■ **PROBLEM DETAILS**
Every line of the records counts; transcribe each one exactly.

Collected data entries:
*** Begin section ***
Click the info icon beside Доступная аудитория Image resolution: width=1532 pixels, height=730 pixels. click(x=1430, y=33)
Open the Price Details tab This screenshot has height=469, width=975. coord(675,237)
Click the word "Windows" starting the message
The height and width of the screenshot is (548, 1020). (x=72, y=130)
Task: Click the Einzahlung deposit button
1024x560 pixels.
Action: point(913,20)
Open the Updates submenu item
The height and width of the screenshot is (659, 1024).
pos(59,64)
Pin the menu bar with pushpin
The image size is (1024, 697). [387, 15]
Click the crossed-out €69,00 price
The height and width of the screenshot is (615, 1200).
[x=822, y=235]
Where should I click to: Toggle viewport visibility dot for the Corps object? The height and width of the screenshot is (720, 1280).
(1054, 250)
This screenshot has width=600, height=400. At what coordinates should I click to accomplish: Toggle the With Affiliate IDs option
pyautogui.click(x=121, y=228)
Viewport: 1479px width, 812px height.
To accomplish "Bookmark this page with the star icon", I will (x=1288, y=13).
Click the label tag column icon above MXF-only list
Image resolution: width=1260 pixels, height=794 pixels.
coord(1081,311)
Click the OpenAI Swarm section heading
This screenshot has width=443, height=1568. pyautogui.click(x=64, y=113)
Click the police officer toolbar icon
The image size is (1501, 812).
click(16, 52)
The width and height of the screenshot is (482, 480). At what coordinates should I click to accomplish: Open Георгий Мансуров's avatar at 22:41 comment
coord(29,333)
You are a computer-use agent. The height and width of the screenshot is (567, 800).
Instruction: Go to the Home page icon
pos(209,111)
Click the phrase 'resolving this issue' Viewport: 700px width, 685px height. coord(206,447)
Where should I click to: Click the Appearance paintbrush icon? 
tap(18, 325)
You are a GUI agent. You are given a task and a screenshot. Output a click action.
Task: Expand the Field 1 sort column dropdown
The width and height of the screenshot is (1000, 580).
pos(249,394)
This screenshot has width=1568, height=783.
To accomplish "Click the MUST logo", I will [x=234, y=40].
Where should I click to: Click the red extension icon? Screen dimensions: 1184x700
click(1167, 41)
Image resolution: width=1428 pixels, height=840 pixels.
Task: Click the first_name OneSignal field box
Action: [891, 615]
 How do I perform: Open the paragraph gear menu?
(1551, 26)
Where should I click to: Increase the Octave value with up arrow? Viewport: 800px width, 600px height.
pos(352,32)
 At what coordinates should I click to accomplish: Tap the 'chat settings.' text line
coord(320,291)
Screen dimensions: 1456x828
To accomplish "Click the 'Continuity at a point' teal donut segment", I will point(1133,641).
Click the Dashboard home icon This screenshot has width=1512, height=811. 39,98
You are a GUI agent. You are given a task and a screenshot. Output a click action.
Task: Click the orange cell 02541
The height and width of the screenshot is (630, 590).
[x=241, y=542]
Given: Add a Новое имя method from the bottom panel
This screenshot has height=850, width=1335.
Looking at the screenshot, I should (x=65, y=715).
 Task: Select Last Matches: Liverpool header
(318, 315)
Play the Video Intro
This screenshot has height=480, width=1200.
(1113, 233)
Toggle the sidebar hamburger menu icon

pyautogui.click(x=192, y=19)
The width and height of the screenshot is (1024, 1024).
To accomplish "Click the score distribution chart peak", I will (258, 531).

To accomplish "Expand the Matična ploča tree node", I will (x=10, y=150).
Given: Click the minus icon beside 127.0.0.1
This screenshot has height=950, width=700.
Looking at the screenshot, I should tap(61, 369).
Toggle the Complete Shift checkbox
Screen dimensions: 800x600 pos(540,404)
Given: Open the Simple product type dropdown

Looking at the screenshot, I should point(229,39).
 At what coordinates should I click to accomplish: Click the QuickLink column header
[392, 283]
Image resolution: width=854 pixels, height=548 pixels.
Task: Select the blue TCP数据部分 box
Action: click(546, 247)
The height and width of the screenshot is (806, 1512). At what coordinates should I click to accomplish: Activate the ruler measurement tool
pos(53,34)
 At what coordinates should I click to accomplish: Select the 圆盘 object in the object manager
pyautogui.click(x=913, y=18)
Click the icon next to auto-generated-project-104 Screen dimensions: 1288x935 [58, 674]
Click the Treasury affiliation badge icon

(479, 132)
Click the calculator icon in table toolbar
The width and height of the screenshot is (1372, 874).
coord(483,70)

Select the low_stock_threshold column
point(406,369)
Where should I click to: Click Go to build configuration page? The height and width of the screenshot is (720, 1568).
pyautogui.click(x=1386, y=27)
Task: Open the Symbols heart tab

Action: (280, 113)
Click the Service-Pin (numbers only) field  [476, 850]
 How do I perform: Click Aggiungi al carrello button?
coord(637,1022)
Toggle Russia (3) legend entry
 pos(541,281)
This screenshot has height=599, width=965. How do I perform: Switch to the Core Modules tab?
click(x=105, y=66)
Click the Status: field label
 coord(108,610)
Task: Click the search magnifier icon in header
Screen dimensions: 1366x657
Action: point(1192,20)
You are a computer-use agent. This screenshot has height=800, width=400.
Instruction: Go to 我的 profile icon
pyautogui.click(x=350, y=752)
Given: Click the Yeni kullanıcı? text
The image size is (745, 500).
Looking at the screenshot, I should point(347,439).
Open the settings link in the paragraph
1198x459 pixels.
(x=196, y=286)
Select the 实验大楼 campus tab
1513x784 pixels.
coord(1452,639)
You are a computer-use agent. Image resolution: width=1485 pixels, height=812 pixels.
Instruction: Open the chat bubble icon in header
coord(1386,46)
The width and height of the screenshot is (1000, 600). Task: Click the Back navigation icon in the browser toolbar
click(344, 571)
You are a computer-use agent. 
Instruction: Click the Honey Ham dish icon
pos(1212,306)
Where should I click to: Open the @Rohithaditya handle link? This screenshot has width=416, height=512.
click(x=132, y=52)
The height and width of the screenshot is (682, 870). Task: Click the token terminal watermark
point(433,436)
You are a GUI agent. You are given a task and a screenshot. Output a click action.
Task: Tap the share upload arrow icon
*** End section ***
■ **ANSWER FOR THE TASK**
Click the info icon beside Доступная аудитория Image resolution: width=1532 pixels, height=730 pixels. click(x=1430, y=33)
Open the Price Details tab This screenshot has height=469, width=975. coord(675,237)
Click the word "Windows" starting the message
The height and width of the screenshot is (548, 1020). (x=72, y=130)
Task: Click the Einzahlung deposit button
1024x560 pixels.
Action: point(913,20)
Open the Updates submenu item
The height and width of the screenshot is (659, 1024).
pos(59,64)
Pin the menu bar with pushpin
The image size is (1024, 697). [387, 15]
Click the crossed-out €69,00 price
The height and width of the screenshot is (615, 1200).
[x=822, y=235]
Where should I click to: Toggle viewport visibility dot for the Corps object? The height and width of the screenshot is (720, 1280).
(1054, 250)
This screenshot has width=600, height=400. At what coordinates should I click to accomplish: Toggle the With Affiliate IDs option
pyautogui.click(x=121, y=228)
Viewport: 1479px width, 812px height.
To accomplish "Bookmark this page with the star icon", I will (x=1288, y=13).
Click the label tag column icon above MXF-only list
Image resolution: width=1260 pixels, height=794 pixels.
coord(1081,311)
Click the OpenAI Swarm section heading
This screenshot has width=443, height=1568. pyautogui.click(x=64, y=113)
Click the police officer toolbar icon
The image size is (1501, 812).
click(16, 52)
The width and height of the screenshot is (482, 480). At what coordinates should I click to accomplish: Open Георгий Мансуров's avatar at 22:41 comment
coord(29,333)
You are a computer-use agent. The height and width of the screenshot is (567, 800).
Instruction: Go to the Home page icon
pos(209,111)
Click the phrase 'resolving this issue' Viewport: 700px width, 685px height. coord(206,447)
Where should I click to: Click the Appearance paintbrush icon? 
tap(18, 325)
You are a GUI agent. You are given a task and a screenshot. Output a click action.
Task: Expand the Field 1 sort column dropdown
The width and height of the screenshot is (1000, 580).
pos(249,394)
This screenshot has width=1568, height=783.
To accomplish "Click the MUST logo", I will [x=234, y=40].
Where should I click to: Click the red extension icon? Screen dimensions: 1184x700
click(1167, 41)
Image resolution: width=1428 pixels, height=840 pixels.
Task: Click the first_name OneSignal field box
Action: [891, 615]
 How do I perform: Open the paragraph gear menu?
(1551, 26)
Where should I click to: Increase the Octave value with up arrow? Viewport: 800px width, 600px height.
pos(352,32)
 At what coordinates should I click to accomplish: Tap the 'chat settings.' text line
coord(320,291)
Screen dimensions: 1456x828
To accomplish "Click the 'Continuity at a point' teal donut segment", I will point(1133,641).
Click the Dashboard home icon This screenshot has width=1512, height=811. 39,98
You are a GUI agent. You are given a task and a screenshot. Output a click action.
Task: Click the orange cell 02541
The height and width of the screenshot is (630, 590).
[x=241, y=542]
Given: Add a Новое имя method from the bottom panel
This screenshot has height=850, width=1335.
Looking at the screenshot, I should (x=65, y=715).
 Task: Select Last Matches: Liverpool header
(318, 315)
Play the Video Intro
This screenshot has height=480, width=1200.
(1113, 233)
Toggle the sidebar hamburger menu icon

pyautogui.click(x=192, y=19)
The width and height of the screenshot is (1024, 1024).
To accomplish "Click the score distribution chart peak", I will (258, 531).

To accomplish "Expand the Matična ploča tree node", I will (x=10, y=150).
Given: Click the minus icon beside 127.0.0.1
This screenshot has height=950, width=700.
Looking at the screenshot, I should tap(61, 369).
Toggle the Complete Shift checkbox
Screen dimensions: 800x600 pos(540,404)
Given: Open the Simple product type dropdown

Looking at the screenshot, I should point(229,39).
 At what coordinates should I click to accomplish: Click the QuickLink column header
[392, 283]
Image resolution: width=854 pixels, height=548 pixels.
Task: Select the blue TCP数据部分 box
Action: click(546, 247)
The height and width of the screenshot is (806, 1512). At what coordinates should I click to accomplish: Activate the ruler measurement tool
pos(53,34)
 At what coordinates should I click to accomplish: Select the 圆盘 object in the object manager
pyautogui.click(x=913, y=18)
Click the icon next to auto-generated-project-104 Screen dimensions: 1288x935 [58, 674]
Click the Treasury affiliation badge icon

(479, 132)
Click the calculator icon in table toolbar
The width and height of the screenshot is (1372, 874).
coord(483,70)

Select the low_stock_threshold column
point(406,369)
Where should I click to: Click Go to build configuration page? The height and width of the screenshot is (720, 1568).
pyautogui.click(x=1386, y=27)
Task: Open the Symbols heart tab

Action: (280, 113)
Click the Service-Pin (numbers only) field  [476, 850]
 How do I perform: Click Aggiungi al carrello button?
coord(637,1022)
Toggle Russia (3) legend entry
 pos(541,281)
This screenshot has height=599, width=965. How do I perform: Switch to the Core Modules tab?
click(x=105, y=66)
Click the Status: field label
 coord(108,610)
Task: Click the search magnifier icon in header
Screen dimensions: 1366x657
Action: point(1192,20)
You are a computer-use agent. This screenshot has height=800, width=400.
Instruction: Go to 我的 profile icon
pyautogui.click(x=350, y=752)
Given: Click the Yeni kullanıcı? text
The image size is (745, 500).
Looking at the screenshot, I should point(347,439).
Open the settings link in the paragraph
1198x459 pixels.
(x=196, y=286)
Select the 实验大楼 campus tab
1513x784 pixels.
coord(1452,639)
You are a computer-use agent. Image resolution: width=1485 pixels, height=812 pixels.
Instruction: Open the chat bubble icon in header
coord(1386,46)
The width and height of the screenshot is (1000, 600). Task: Click the Back navigation icon in the browser toolbar
click(344, 571)
You are a computer-use agent. 
Instruction: Click the Honey Ham dish icon
pos(1212,306)
Where should I click to: Open the @Rohithaditya handle link? This screenshot has width=416, height=512.
click(x=132, y=52)
The height and width of the screenshot is (682, 870). Task: Click the token terminal watermark
point(433,436)
You are a GUI agent. You are given a task and a screenshot. Output a click action.
Task: Tap the share upload arrow icon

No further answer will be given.